Even in dying, John McCain has his daughter’s vote for president.
In a podcast interview launched Thursday, Meghan McCain revealed she solid a vote for her lifeless dad as a write-in for president on her 2024 poll.
The Republican political commentator and daughter of the late Arizona senator — who died in 2018 after a battle with mind most cancers — waxed poetic about politics on the newest episode of “Next Question with Katie Couric.”
“I wrote in my dad,” she instructed Couric. “People are mad at me. People are so mad at me, Katie. I mean, mad that I didn’t vote either way.”
McCain went on to elucidate the reasoning behind her resolution, saying she might “never” vote for Donald Trump however couldn’t help Kamala Harris both.
“I don’t want anything on my conscience with any of it,” she mentioned. “I can never vote for Trump. I can’t do it. I could never explain it to my children.”
When probed additional on why she didn’t vote for Harris, McCain instructed Couric she “really wanted” the VP to “give me a reason to vote for her and I just felt like it never happened.”
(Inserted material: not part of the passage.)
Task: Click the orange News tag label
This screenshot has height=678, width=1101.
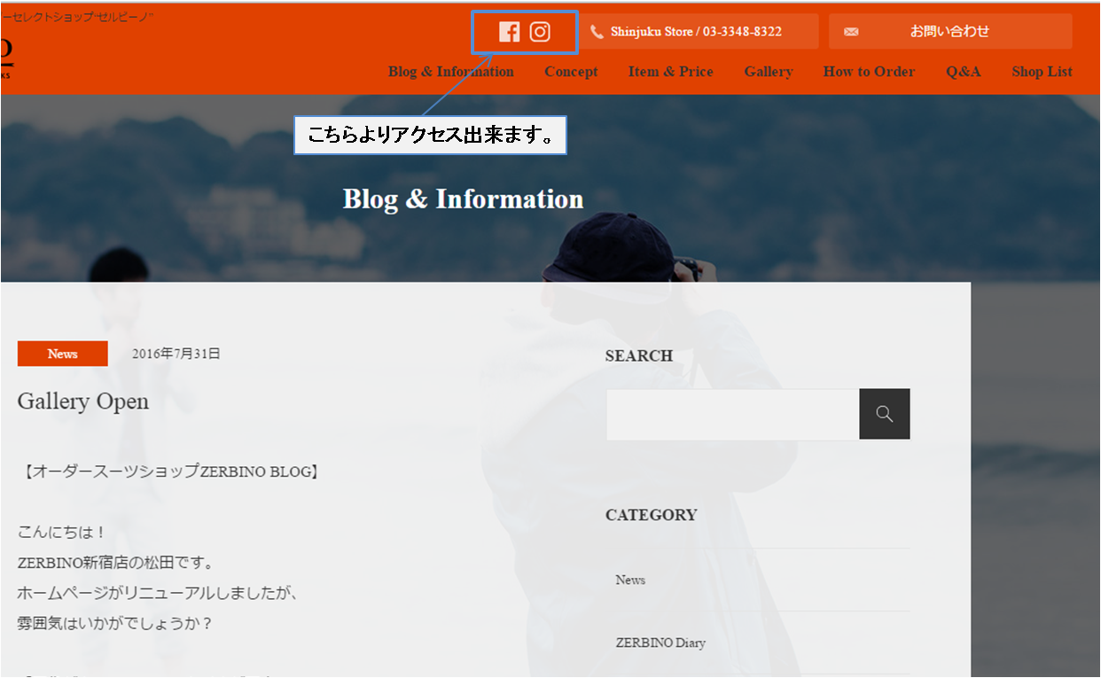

However maybe much more than Harris, McCain mentioned her incapability to vote for the Democratic ticket was largely attributable to Harris’ working mate, Minnesota Governor Tim Walz.
“Look, I’m a pro-life, pretty hardcore conservative woman and Governor Walz was way too extreme for me,” McCain mentioned. “He actually scared me a lot more than she did. He’s very radical on abortion and his record during the 2020 George Floyd protests in Minneapolis…I felt like he was cosplaying as a Republican to try to get my vote.”
John McCain, who served as a U.S. consultant and senator from Arizona for over 30 years, additionally ran an unsuccessful bid for president in 2008. He lowered his position within the Senate after being identified with glioblastoma in 2017, finally dying from the illness a yr later.
His dying nonetheless deeply impacts his oldest daughter.
“My dad dying gutted me,” Meghan McCain mentioned. “I always feel like there’s life before my dad died and after my dad died. I didn’t become a different person, but it just hardens you and ages you when you lose anyone to brain cancer. You just become a different version of yourself.”
However the 40-year-old mom of two mentioned she’s relieved her father shouldn’t be right here to bear witness to the polarizing political local weather.
“There’s a part of me that’s happy he’s not alive to see all this, because it would have broken his heart so badly to see the divisions in the country the way they are.”